1. Learn to quack SQL with DuckDB: The Basics#
Today, we’ll cover some basic operations in DuckDB SQL. DuckDB is a high-performance analytical database system designed for easy integration with data science workflows. It is particularly well-suited for in-memory processing and can handle complex queries efficiently. Learning SQL is a great skill because it allows you to manage and analyze large datasets quickly and effectively.

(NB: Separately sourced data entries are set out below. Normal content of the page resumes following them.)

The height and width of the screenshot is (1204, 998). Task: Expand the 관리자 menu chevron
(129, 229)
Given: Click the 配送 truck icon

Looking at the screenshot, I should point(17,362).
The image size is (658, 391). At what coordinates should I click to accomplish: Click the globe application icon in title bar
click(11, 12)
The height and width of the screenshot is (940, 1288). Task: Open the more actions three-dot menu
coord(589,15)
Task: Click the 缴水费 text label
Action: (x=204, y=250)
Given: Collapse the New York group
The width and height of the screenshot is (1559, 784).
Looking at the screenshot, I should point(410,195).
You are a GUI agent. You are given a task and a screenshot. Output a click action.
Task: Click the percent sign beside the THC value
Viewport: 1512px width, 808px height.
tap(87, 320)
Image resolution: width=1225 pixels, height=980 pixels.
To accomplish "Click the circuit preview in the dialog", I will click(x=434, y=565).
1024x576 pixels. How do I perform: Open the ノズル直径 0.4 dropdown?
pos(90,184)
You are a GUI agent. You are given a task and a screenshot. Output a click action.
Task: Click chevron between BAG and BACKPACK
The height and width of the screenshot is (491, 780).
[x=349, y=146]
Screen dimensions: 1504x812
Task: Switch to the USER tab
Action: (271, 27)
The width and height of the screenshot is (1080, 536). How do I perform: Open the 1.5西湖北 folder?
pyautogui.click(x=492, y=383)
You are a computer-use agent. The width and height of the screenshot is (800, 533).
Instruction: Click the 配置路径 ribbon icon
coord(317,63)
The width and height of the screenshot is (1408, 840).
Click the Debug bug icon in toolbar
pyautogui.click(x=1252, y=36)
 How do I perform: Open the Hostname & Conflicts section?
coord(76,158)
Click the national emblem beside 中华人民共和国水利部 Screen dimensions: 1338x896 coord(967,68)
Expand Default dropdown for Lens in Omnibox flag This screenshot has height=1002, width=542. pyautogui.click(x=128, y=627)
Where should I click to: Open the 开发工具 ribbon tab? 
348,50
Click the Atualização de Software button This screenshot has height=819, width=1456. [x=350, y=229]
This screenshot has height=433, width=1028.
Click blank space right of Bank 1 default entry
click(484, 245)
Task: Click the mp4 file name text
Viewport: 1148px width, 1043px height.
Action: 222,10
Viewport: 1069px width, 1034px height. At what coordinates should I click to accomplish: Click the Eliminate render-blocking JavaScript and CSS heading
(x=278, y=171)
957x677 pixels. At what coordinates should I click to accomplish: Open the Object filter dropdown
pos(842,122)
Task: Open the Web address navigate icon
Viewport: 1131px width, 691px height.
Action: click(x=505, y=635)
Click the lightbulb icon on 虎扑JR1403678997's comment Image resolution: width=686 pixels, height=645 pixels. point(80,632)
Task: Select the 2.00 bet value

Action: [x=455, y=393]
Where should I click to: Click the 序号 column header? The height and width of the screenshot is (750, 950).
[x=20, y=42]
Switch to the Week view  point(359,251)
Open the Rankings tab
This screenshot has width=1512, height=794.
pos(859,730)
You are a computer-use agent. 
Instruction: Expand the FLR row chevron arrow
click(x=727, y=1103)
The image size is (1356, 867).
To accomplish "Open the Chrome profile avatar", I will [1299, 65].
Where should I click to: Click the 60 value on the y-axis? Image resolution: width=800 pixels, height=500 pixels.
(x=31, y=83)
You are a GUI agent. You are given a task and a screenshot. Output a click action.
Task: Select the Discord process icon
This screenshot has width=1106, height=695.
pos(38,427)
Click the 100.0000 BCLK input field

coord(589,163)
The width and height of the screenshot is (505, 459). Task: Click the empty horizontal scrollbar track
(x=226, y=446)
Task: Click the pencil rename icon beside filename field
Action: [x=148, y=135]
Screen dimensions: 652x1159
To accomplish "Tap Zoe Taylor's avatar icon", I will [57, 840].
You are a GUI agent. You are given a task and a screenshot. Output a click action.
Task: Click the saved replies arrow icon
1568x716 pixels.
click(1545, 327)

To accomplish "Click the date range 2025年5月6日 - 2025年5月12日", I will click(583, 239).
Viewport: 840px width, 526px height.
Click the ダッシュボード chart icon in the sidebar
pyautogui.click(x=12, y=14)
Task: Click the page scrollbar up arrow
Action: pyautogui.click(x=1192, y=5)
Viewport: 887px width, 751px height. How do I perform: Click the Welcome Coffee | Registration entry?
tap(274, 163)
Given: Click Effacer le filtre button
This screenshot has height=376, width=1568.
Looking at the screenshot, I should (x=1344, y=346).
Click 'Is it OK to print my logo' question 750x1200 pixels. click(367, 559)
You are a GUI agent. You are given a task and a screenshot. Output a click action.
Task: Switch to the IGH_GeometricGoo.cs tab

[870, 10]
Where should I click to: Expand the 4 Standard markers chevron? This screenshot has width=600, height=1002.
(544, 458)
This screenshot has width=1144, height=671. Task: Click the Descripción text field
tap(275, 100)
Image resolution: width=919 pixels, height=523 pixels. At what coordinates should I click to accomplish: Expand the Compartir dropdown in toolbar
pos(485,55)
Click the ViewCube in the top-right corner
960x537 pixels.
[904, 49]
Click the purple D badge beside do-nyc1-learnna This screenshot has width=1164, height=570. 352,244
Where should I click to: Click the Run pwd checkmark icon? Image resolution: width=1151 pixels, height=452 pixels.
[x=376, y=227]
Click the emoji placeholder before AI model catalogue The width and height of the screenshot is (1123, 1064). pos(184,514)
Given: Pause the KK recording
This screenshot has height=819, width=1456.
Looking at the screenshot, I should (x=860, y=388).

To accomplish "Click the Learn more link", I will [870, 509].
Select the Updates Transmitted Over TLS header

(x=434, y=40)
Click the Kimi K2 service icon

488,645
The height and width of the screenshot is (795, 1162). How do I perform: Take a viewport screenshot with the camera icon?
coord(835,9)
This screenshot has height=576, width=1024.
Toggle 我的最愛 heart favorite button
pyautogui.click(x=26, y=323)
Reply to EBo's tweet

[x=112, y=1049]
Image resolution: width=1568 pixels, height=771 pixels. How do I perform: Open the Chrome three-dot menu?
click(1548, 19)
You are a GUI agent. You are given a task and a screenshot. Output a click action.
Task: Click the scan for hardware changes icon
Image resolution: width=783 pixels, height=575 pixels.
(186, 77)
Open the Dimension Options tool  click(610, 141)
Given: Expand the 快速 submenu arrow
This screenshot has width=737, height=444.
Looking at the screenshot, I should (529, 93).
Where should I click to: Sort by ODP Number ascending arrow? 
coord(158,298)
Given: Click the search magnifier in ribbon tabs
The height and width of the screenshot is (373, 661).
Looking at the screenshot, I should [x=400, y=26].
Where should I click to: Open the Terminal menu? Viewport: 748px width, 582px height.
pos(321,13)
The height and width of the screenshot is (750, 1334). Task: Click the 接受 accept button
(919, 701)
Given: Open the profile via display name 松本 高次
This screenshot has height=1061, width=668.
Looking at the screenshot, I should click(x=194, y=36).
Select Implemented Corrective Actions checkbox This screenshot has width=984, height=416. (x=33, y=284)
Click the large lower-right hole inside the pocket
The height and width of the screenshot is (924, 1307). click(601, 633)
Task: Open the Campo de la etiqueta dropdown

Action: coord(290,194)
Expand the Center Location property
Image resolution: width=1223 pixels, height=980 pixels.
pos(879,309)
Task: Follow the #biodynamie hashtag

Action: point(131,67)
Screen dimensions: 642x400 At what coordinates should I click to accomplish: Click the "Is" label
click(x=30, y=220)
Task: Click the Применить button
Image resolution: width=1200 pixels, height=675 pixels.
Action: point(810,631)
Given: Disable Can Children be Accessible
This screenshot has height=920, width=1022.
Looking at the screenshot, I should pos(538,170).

Let’s dive in and learn how to load data, grab a whole table, pick specific columns, add a calculated column, and filter rows using the WHERE
clause.
To start off, install the latest version of duckdb
and magic-duckdb
to run this notebook.
!pip install --upgrade duckdb magic-duckdb --quiet
%load_ext magic_duckdb
Note
If you are in Google Collab or a Jupyter notebook, remember to put the magic %%dql
directive in the beginning of each SQL cell.
Basic operations#
Let’s get started with inspecting some data! We’ll use the washington_weather.csv
dataset.
To download the dataset directly from GitHub, run:
!wget https://raw.githubusercontent.com/MotherDuck-Open-Source/sql-tutorial/main/data/washington_weather.csv -q
!wget https://raw.githubusercontent.com/MotherDuck-Open-Source/sql-tutorial/main/answers/answers_1.zip -q
!unzip -o answers_1.zip -d answers
Archive: answers_1.zip
inflating: answers/answer_1.01.sql
inflating: answers/answer_1.02.sql
inflating: answers/answer_1.03.sql
inflating: answers/answer_1.04.sql
inflating: answers/answer_1.05.sql
inflating: answers/answer_1.06.sql
inflating: answers/answer_1.07.sql
inflating: answers/answer_1.08.sql
Create a new table from a CSV file#
DuckDB makes it very easy to load data from a CSV file. To create a new table from a file, run:
%%dql
CREATE TABLE weather AS SELECT * FROM read_csv('washington_weather.csv');
Count | |
---|---|
0 | 2640 |
In general, it’s easy to create a new table! The syntax CREATE TABLE <name> AS ...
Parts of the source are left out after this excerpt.